The Polillo Islands is a group of about 27 islands in the Philippine Sea lying about  to the east of the Philippine island of Luzon. It is separated from Luzon Island by the Polillo Strait and forms the northern side of Lamon Bay. The islands are part of the province of Quezon in the Calabarzon region of the Philippines.
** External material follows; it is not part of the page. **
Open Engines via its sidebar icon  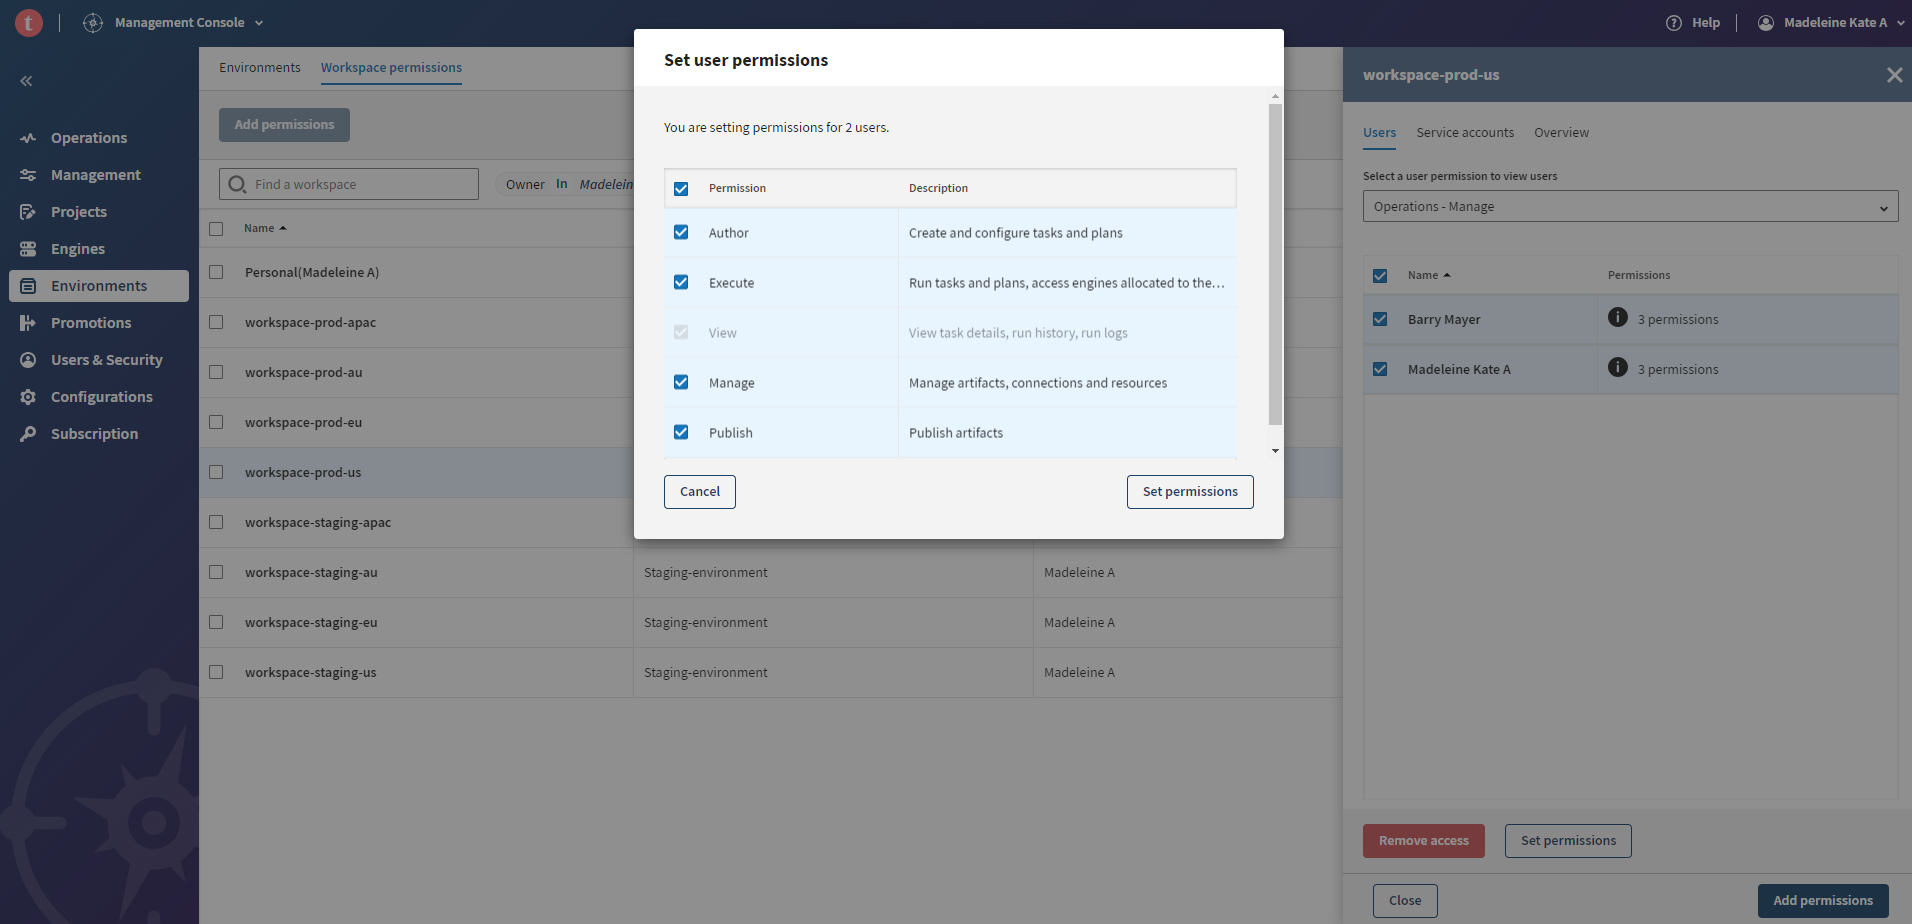[x=28, y=249]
The combined land area of all the islands is about 875 square kilometers making Polillo islands even larger than the island city-state of Singapore.

Major islands

The three major islands are:

Polillo Island 
Patnanungan Island 
Jomalig Island 

These islands comprise the towns of Polillo, Patnanungan, Jomalig, Panukulan and Burdeos.

The biggest Polillo Island is divided into three municipalities of Polillo, Burdeos, and Panukulan. 

Burdeos Bay lies in between the islands of Patnanungan and Polillo

Polillo also includes the privately-owned resort island of Balesin, located further south in the middle of Lamon Bay.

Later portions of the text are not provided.